Efectos del alcohol en contextos acuáticos
El alcohol actúa como un depresor del sistema nervioso central, afectando funciones esenciales como la coordinación motora, el equilibrio, los reflejos y el juicio, las que se ven intensificadas por las altas temperaturas, la exposición prolongada al sol y la deshidratación.
En ambientes acuáticos, estos efectos pueden traducirse en conductas imprudentes, tales como correr en superficies resbaladizas, realizar saltos peligrosos, subestimar la profundidad de la piscina o sobreestimar las propias capacidades físicas. Además, el alcohol genera una falsa sensación de seguridad, aumentando la toma de riesgos innecesarios.

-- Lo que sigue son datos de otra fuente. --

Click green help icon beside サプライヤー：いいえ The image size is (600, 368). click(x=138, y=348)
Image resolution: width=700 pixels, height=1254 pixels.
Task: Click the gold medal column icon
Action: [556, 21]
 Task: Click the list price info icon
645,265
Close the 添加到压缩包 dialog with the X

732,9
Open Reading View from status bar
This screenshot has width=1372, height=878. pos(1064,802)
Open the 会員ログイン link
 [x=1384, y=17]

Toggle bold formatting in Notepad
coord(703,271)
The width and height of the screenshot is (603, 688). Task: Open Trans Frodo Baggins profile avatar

Riesgo de accidentes y ahogamiento
Una proporción significativa de los accidentes en piscinas está asociada al consumo de alcohol. La disminución de la capacidad de reacción dificulta responder adecuadamente ante caídas, golpes o situaciones de emergencia. Asimismo, el alcohol puede afectar la respiración y la capacidad de flotación, incrementando el riesgo de ahogamiento incluso en personas que saben nadar.
Disminución de la capacidad de supervisión
Uno de los aspectos más críticos es la pérdida de la capacidad de supervisión adulta. Padres, cuidadores o responsables que consumen alcohol reducen su nivel de atención y su rapidez de respuesta ante emergencias, lo que resulta especialmente peligroso para niños y adolescentes.
El consumo de alcohol favorece la deshidratación y altera la regulación de la temperatura corporal, aumentando el riesgo de mareos, malestar general y golpes de calor. Además, puede facilitar conductas impulsivas, discusiones y conflictos, afectando la convivencia y el ambiente recreativo.
Medidas preventivas
- Evitar el consumo de alcohol en piscinas y espacios acuáticos recreativos.
- Designar adultos responsables que permanezcan sin consumo y atentos a la supervisión.
- Establecer normas claras respecto al uso de piscinas y la prohibición del consumo de alcohol.
- Fomentar la hidratación adecuada y el descanso a la sombra.
- Sensibilizar sobre los riesgos reales de la combinación de alcohol y agua, reforzando el autocuidado y la responsabilidad colectiva.
La educación preventiva, el autocuidado y la adopción de conductas responsables son fundamentales para promover espacios recreativos seguros y proteger la vida y la salud de las personas.